Mexiana
- Mexiana on a WorldWind satellite image from 1990

Geography
- Location: Pará State, Brazil
- Coordinates: 0°2′S 49°35′W﻿ / ﻿0.033°S 49.583°W
- Archipelago: Marajó Archipelago
- Area: 1,543 km^{2} (596 sq mi)
- Length: 64 km (39.8 mi)
- Width: 28 km (17.4 mi)

Administration
- Brazil
- State: Pará
- Municipality: Chaves

= Mexiana =

Mexiana (Portuguese: Ilha Mexiana /pt/) is a coastal island in the Brazilian state of Pará. The island is part of the municipality of Chaves. The Equator runs through the island.

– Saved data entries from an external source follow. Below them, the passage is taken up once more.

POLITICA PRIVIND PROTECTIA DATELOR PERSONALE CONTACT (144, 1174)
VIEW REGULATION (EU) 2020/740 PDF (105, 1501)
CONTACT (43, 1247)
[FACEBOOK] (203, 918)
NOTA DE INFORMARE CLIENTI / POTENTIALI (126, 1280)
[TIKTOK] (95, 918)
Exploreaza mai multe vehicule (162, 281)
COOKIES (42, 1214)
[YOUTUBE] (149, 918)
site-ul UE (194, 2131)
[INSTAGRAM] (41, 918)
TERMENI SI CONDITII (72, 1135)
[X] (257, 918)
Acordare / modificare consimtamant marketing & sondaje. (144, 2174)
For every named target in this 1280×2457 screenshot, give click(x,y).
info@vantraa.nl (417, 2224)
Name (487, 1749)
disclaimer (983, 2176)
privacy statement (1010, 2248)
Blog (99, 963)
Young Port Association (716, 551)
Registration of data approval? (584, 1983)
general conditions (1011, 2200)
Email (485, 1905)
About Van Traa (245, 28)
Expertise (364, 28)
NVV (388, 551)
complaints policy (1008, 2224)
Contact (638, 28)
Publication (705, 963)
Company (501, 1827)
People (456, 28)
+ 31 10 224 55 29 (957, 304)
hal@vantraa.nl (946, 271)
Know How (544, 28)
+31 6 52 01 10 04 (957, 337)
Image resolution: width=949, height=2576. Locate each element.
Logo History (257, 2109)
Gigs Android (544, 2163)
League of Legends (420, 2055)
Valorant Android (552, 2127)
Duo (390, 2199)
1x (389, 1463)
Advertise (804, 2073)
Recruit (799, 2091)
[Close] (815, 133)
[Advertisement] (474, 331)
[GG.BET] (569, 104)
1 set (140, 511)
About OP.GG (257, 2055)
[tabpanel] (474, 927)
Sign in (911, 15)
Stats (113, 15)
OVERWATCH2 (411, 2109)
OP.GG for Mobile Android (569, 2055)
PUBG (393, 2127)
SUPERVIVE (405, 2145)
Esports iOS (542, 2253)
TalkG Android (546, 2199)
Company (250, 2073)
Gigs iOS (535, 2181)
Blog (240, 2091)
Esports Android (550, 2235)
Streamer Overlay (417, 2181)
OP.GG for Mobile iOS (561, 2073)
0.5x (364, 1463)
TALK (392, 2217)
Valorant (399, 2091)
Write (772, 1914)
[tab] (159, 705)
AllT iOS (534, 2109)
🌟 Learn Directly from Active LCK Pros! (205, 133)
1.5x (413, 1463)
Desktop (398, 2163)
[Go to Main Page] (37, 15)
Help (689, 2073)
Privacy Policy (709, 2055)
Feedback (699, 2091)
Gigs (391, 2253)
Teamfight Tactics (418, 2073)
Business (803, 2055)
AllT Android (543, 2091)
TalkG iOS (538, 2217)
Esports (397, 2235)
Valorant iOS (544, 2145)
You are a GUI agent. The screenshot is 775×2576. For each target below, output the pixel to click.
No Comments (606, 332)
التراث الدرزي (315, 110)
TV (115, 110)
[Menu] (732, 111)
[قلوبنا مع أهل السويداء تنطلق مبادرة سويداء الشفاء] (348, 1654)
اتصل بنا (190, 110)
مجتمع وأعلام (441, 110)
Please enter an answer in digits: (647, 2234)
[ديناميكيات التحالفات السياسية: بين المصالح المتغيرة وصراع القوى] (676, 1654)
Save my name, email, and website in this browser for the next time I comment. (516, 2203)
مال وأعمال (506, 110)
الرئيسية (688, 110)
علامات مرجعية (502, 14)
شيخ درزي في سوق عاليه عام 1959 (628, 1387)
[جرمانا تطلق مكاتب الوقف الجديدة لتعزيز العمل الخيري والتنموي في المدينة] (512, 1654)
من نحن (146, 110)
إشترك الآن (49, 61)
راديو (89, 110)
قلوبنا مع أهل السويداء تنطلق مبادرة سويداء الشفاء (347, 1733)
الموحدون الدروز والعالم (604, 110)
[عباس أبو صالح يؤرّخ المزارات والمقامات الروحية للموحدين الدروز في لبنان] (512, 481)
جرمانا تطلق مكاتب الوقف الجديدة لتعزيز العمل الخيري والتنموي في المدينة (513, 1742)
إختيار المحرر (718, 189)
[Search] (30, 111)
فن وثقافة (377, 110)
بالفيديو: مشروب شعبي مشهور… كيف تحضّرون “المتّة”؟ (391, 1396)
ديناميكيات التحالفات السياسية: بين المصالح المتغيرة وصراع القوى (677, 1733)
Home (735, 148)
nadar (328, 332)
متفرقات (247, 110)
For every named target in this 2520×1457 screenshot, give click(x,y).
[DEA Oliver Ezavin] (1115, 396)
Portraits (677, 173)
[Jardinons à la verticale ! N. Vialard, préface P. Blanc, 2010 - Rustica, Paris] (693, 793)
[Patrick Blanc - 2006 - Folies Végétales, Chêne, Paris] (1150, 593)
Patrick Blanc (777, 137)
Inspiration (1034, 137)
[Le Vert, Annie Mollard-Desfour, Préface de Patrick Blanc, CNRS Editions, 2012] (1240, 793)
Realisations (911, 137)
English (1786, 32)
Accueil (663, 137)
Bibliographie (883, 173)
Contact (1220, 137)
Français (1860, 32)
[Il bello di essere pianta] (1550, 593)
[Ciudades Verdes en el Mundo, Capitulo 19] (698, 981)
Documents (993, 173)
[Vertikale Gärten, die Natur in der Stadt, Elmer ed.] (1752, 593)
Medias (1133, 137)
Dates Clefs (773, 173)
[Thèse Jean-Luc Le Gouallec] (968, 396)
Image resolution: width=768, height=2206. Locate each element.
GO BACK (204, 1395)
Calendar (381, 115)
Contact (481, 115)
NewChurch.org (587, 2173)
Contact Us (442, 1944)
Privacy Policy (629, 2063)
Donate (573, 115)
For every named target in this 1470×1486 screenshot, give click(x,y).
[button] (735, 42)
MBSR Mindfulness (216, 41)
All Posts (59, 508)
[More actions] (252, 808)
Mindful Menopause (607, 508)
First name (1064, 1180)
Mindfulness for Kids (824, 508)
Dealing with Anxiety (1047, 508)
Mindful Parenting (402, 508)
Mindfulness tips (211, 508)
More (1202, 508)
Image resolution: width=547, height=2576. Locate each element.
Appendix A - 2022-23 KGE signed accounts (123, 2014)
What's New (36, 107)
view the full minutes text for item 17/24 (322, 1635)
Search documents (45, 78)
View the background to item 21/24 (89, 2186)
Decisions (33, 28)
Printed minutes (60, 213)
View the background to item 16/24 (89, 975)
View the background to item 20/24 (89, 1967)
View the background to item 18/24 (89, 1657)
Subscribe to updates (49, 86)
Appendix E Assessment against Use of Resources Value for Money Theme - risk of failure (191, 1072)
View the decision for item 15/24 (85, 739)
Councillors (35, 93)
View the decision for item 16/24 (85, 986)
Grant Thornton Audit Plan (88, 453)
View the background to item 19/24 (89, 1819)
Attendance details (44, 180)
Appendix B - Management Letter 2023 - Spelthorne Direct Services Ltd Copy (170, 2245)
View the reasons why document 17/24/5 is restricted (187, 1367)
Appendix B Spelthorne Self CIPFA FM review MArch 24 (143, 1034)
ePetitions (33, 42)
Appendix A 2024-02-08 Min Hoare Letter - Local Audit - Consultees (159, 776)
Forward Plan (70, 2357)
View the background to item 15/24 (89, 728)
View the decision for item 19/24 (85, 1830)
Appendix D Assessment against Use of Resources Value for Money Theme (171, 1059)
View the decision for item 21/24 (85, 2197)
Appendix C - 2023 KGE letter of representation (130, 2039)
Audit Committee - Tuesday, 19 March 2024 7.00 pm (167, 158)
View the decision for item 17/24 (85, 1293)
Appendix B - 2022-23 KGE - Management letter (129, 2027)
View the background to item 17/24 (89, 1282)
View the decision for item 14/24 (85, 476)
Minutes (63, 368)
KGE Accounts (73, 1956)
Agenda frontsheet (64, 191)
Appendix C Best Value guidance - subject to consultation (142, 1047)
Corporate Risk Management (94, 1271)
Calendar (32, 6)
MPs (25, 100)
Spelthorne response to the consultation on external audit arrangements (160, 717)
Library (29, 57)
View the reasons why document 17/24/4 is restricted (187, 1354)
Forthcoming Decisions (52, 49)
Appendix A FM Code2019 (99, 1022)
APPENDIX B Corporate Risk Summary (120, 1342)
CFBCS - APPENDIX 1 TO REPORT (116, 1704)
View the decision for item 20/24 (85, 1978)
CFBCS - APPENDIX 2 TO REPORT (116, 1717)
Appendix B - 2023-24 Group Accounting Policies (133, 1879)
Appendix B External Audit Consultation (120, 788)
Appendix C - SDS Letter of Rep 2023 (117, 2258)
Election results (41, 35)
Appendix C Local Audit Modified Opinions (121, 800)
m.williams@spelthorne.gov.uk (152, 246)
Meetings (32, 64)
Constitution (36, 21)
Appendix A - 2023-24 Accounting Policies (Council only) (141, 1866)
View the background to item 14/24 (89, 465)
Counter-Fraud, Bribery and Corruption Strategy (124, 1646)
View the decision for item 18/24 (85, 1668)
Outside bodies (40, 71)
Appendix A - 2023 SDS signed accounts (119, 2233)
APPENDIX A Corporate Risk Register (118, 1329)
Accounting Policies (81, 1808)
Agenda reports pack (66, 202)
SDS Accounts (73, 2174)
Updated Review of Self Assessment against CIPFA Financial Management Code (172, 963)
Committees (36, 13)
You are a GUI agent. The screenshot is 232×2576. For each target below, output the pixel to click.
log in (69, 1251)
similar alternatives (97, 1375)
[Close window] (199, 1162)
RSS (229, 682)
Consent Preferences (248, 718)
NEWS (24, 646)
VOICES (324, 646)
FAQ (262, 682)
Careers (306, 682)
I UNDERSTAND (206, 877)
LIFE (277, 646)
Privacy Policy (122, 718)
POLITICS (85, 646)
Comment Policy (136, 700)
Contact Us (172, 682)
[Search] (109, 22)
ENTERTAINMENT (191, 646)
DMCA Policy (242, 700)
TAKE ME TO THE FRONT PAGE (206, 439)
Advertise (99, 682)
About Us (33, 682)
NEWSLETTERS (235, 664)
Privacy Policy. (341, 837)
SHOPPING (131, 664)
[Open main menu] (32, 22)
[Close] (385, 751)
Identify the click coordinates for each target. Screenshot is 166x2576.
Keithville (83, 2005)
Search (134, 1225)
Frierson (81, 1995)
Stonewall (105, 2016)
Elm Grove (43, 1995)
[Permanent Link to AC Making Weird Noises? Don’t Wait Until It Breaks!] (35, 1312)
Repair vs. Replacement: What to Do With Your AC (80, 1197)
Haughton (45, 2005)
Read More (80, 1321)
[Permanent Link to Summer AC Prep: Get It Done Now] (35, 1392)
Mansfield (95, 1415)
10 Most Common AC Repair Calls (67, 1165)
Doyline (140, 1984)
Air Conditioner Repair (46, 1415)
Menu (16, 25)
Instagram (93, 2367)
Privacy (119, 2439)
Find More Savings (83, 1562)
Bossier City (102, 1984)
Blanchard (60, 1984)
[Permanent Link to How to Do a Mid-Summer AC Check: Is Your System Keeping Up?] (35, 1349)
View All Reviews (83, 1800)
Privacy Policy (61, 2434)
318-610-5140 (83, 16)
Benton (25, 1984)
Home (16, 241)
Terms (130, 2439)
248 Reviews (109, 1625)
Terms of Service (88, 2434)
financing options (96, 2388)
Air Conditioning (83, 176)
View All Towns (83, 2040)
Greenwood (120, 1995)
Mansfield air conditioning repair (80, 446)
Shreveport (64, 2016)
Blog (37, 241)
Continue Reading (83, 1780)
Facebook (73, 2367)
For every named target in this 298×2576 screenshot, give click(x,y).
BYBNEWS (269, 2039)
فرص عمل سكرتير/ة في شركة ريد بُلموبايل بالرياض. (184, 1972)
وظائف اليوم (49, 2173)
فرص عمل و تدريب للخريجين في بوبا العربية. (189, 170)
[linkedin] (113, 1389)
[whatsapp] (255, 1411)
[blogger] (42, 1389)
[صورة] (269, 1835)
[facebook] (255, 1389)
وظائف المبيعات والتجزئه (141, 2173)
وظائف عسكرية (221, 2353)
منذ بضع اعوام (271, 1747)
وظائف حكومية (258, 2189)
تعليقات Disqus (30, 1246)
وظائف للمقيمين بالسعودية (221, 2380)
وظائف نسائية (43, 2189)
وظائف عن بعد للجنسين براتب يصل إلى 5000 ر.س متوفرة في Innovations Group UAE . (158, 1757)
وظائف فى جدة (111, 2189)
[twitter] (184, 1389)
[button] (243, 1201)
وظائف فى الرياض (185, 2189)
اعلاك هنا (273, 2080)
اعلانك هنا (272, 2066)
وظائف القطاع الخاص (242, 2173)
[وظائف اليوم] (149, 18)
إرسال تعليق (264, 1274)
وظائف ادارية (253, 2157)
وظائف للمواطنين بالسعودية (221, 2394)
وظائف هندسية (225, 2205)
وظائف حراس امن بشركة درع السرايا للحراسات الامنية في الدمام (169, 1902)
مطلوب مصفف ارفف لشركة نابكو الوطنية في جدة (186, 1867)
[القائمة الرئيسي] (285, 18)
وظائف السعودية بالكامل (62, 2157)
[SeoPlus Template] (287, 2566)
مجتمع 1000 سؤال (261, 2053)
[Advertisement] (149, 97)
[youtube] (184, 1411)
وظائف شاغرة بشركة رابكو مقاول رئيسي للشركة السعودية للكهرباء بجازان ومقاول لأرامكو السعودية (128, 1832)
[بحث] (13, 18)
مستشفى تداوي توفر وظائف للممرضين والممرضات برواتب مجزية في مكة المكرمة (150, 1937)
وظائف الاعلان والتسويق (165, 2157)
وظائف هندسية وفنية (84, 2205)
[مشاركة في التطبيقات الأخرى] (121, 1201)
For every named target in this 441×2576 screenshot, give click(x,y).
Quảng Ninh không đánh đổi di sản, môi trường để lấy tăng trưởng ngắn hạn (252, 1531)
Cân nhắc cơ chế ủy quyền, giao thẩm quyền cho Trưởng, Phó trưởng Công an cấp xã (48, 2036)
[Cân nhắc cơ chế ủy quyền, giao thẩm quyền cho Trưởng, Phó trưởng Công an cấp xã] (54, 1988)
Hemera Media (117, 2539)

Mexiana is located where the Amazon River flows into the Atlantic Ocean. It is separated from the island Marajó by the Canal Sul (South Channel) of this river and from neighbouring island Caviana by the Canal Perigoso ("Dangerous Channel"). The latter is called such because sandbanks make navigation perilous during low tides.

In the early 18th century, the leader of the indigenous groups living on Caviana was called Gaaimara. Between 1725 and 1728, they repeatedly attacked the Aruã on neighbouring Caviana together with the French.

In the 19th century, the island was in the possession of the Pombo family, which originated from the Kingdom of Galicia. Started from the middle of that century, they used it for the extraction of rubber. Around the same time, Mexiana was visited by the English naturalist Alfred Russel Wallace. He wrote about the occurrence of slavery on the island, as well as about the abundance of large mammals. The native peccaries however were already extinct on Mexiana a century earlier.

Among the fauna present on the island are the scaled spinetail and the maguari stork. The island is contained in the 59,985 km2 Marajó Archipelago Environmental Protection Area, a sustainable-use conservation unit established in 1989 to protect the environment of the region.